Even before the coronavirus shut down most of the United States, the automated sector of the security industry was growing. Robotics and drones have made a big splash in security markets these last few years — but now, retail robots are emerging as viable solutions.
Leading those retail robotics investors is Walmart, which last year started using special robots to scan shelves for out of stock items and lightly interact with humans.
Now, in an effort to compete with online retailer giant Amazon, Walmart will use them to assist in newly-constructed fulfillment centers across the country.
More details from a recent Verge report:
Walmart’s approach of more localized fulfillment centers is a direct parallel to Amazon’s strategy, as both companies continue to face off amid an increasing demand for online orders.
These warehouses use wheeled robots — called Alphabots — to pick items from the shelves and prepare orders placed online.
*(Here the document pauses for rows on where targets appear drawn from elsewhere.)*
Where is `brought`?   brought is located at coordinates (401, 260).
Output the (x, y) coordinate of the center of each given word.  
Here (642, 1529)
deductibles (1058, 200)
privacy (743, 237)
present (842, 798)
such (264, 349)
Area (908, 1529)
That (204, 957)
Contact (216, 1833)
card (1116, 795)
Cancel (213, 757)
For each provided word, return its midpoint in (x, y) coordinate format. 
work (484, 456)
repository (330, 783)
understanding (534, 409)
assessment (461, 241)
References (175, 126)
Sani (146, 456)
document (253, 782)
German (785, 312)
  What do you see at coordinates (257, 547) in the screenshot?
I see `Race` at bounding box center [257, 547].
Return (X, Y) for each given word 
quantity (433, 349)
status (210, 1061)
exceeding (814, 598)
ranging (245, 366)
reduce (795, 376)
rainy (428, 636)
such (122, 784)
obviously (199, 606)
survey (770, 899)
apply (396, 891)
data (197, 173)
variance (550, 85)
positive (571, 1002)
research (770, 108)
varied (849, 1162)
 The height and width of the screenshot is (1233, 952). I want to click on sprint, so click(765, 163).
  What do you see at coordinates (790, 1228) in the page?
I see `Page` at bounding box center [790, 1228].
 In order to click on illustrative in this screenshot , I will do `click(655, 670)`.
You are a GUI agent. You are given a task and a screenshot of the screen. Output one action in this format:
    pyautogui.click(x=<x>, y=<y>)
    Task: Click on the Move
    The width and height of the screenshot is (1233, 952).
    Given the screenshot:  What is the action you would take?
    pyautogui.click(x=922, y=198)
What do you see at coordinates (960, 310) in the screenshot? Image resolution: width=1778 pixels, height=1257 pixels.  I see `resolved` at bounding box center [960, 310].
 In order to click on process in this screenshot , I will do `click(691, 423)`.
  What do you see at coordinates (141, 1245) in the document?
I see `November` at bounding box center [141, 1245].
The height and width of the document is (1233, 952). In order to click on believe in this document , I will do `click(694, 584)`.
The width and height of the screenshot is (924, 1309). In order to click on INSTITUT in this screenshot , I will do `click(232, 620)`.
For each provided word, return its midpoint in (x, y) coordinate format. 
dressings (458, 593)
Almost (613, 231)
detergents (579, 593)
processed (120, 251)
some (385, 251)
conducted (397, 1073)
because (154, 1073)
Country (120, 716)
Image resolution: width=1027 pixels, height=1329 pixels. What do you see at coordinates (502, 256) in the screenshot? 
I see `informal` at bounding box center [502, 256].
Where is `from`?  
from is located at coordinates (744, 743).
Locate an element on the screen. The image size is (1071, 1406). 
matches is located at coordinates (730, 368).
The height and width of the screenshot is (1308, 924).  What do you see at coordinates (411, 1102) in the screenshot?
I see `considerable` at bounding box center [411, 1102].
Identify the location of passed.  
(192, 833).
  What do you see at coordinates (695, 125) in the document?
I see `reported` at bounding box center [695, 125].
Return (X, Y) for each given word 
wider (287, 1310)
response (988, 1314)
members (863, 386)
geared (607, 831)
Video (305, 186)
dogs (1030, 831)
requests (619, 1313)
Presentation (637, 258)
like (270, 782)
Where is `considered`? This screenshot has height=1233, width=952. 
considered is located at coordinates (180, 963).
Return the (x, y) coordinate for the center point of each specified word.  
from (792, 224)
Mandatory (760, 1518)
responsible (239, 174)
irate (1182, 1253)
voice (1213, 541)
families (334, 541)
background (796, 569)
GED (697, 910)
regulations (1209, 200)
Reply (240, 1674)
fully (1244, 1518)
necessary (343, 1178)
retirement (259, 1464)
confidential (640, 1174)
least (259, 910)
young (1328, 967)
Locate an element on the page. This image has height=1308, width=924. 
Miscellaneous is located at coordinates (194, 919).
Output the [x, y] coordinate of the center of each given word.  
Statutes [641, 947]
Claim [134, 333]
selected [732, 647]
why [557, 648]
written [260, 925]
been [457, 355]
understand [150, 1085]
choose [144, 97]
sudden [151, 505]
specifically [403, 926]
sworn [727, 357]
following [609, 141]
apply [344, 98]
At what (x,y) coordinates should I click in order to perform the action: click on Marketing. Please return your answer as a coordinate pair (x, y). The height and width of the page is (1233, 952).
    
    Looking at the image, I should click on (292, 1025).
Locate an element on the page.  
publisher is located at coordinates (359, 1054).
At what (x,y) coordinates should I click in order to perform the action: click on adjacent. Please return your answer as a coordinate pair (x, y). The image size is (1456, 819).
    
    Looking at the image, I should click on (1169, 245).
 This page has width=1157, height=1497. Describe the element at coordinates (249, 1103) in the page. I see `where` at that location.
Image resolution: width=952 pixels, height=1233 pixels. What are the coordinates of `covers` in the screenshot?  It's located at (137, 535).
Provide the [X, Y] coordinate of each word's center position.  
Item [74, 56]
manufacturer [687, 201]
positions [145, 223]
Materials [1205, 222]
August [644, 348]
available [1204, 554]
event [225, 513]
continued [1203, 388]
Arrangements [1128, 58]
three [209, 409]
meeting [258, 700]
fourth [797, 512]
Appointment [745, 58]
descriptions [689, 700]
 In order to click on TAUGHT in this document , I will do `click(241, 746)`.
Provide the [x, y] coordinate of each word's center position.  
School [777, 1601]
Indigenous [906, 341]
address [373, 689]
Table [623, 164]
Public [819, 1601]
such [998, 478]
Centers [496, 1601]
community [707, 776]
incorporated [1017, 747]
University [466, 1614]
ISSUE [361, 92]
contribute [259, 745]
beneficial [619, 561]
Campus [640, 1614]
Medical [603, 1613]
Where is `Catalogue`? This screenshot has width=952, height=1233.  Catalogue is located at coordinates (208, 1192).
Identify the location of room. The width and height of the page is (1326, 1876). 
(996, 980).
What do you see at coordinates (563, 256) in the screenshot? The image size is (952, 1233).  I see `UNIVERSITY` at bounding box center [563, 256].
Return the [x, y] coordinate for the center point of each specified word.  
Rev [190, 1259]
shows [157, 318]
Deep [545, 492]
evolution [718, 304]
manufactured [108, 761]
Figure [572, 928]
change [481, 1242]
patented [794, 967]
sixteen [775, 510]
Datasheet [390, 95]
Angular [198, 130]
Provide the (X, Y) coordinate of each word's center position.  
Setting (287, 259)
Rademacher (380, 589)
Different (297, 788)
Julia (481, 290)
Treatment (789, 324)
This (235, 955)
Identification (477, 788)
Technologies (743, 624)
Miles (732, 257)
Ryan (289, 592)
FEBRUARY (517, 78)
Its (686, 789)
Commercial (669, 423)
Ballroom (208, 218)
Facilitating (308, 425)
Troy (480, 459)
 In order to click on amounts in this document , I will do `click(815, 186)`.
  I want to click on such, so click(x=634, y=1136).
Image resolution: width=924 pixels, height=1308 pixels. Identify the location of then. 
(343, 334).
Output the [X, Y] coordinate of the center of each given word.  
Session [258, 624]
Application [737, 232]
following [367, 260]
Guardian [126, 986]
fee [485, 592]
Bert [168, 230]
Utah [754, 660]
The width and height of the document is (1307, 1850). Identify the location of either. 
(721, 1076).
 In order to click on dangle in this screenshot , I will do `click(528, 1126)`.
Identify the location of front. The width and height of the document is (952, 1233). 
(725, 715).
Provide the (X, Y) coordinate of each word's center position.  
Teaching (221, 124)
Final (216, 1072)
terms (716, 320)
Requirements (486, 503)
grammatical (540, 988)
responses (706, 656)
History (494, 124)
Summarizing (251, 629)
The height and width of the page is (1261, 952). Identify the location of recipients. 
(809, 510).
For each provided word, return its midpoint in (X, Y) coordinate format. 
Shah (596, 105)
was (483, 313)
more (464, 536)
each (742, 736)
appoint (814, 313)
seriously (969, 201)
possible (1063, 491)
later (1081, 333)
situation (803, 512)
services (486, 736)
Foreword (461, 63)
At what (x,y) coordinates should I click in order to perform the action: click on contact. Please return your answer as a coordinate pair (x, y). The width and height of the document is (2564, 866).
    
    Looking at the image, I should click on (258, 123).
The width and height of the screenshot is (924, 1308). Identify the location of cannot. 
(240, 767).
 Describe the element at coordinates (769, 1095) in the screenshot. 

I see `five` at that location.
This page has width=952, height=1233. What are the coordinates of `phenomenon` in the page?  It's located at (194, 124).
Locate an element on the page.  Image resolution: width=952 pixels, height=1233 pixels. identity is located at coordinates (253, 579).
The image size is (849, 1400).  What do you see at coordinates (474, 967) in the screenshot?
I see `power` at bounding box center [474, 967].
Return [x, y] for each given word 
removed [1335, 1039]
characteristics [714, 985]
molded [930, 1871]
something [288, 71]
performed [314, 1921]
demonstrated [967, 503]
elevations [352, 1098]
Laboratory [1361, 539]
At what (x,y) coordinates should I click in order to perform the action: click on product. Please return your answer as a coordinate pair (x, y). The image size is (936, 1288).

Alphabots will retrieve items ordered online such as boxed or frozen items. However, the company said that its human employees would still be tasked with grabbing fresh items like meat and produce in addition to larger items.
Walmart is piloting new technologies for some of its fulfillment centers, such as an automated curbside pickup feature, which will allow buyers or delivery drivers to drive up to a specific location, scan a code, grab their order, and go, all without leaving their vehicles.
We’ve recently seen robots used in some rare instances to tackle the pandemic’s spread.
At least one mall in Thailand there has deployed a fleet of robots aimed at keeping the shopping center safe as the coronavirus outbreak dissipates in that country.
A company called Fetch Robotics is designing autonomous cleaning robots to disinfect ecommerce facilities while customers increasingly look to online shopping for essential items.
Safe Space Technologies offers products that require less time, labor and lower overall costs compared to manual disinfection methods that introduce the element of human error.
Even though the Walmart fulfillment center robots weren’t necessarily prompted by the pandemic, they do have an indirect connection to it: people shopping online more as a result of quarantine prompted Walmart’s increased investment in robotics to begin with.
Regardless of what caused the rise of retail robots, it seems investment in them is becoming more prominent than in the last few years.